■ LISTED RECORDS
____________
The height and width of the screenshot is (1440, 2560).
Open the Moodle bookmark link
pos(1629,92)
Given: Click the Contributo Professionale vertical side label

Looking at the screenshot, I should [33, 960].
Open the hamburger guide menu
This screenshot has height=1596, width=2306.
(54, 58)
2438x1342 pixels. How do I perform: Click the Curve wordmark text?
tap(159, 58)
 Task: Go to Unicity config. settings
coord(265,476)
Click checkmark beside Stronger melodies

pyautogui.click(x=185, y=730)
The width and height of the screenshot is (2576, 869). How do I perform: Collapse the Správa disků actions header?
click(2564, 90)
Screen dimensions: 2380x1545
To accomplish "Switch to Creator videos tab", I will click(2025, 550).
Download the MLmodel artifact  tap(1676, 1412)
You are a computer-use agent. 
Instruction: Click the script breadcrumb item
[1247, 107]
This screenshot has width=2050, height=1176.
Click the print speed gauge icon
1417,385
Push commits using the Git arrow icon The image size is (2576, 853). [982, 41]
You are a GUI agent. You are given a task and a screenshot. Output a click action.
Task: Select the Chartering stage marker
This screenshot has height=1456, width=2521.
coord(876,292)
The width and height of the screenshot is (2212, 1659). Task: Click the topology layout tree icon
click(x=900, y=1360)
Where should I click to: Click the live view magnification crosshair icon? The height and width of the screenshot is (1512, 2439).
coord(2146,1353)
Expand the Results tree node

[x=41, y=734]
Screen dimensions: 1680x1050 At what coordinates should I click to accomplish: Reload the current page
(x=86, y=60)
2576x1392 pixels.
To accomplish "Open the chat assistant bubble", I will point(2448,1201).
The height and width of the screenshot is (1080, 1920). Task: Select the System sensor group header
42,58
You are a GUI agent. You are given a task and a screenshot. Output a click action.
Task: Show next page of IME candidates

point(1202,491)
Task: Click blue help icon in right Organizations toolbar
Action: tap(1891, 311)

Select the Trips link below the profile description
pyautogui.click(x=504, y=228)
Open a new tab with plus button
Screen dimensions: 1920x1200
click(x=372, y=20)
____________
■ THE PROBLEM
Copy each line of the data above exactly as it appears.

■ TASK ANSWER
The height and width of the screenshot is (1440, 2560).
Open the Moodle bookmark link
pos(1629,92)
Given: Click the Contributo Professionale vertical side label

Looking at the screenshot, I should [33, 960].
Open the hamburger guide menu
This screenshot has height=1596, width=2306.
(54, 58)
2438x1342 pixels. How do I perform: Click the Curve wordmark text?
tap(159, 58)
 Task: Go to Unicity config. settings
coord(265,476)
Click checkmark beside Stronger melodies

pyautogui.click(x=185, y=730)
The width and height of the screenshot is (2576, 869). How do I perform: Collapse the Správa disků actions header?
click(2564, 90)
Screen dimensions: 2380x1545
To accomplish "Switch to Creator videos tab", I will click(2025, 550).
Download the MLmodel artifact  tap(1676, 1412)
You are a computer-use agent. 
Instruction: Click the script breadcrumb item
[1247, 107]
This screenshot has width=2050, height=1176.
Click the print speed gauge icon
1417,385
Push commits using the Git arrow icon The image size is (2576, 853). [982, 41]
You are a GUI agent. You are given a task and a screenshot. Output a click action.
Task: Select the Chartering stage marker
This screenshot has height=1456, width=2521.
coord(876,292)
The width and height of the screenshot is (2212, 1659). Task: Click the topology layout tree icon
click(x=900, y=1360)
Where should I click to: Click the live view magnification crosshair icon? The height and width of the screenshot is (1512, 2439).
coord(2146,1353)
Expand the Results tree node

[x=41, y=734]
Screen dimensions: 1680x1050 At what coordinates should I click to accomplish: Reload the current page
(x=86, y=60)
2576x1392 pixels.
To accomplish "Open the chat assistant bubble", I will point(2448,1201).
The height and width of the screenshot is (1080, 1920). Task: Select the System sensor group header
42,58
You are a GUI agent. You are given a task and a screenshot. Output a click action.
Task: Show next page of IME candidates

point(1202,491)
Task: Click blue help icon in right Organizations toolbar
Action: tap(1891, 311)

Select the Trips link below the profile description
pyautogui.click(x=504, y=228)
Open a new tab with plus button
Screen dimensions: 1920x1200
click(x=372, y=20)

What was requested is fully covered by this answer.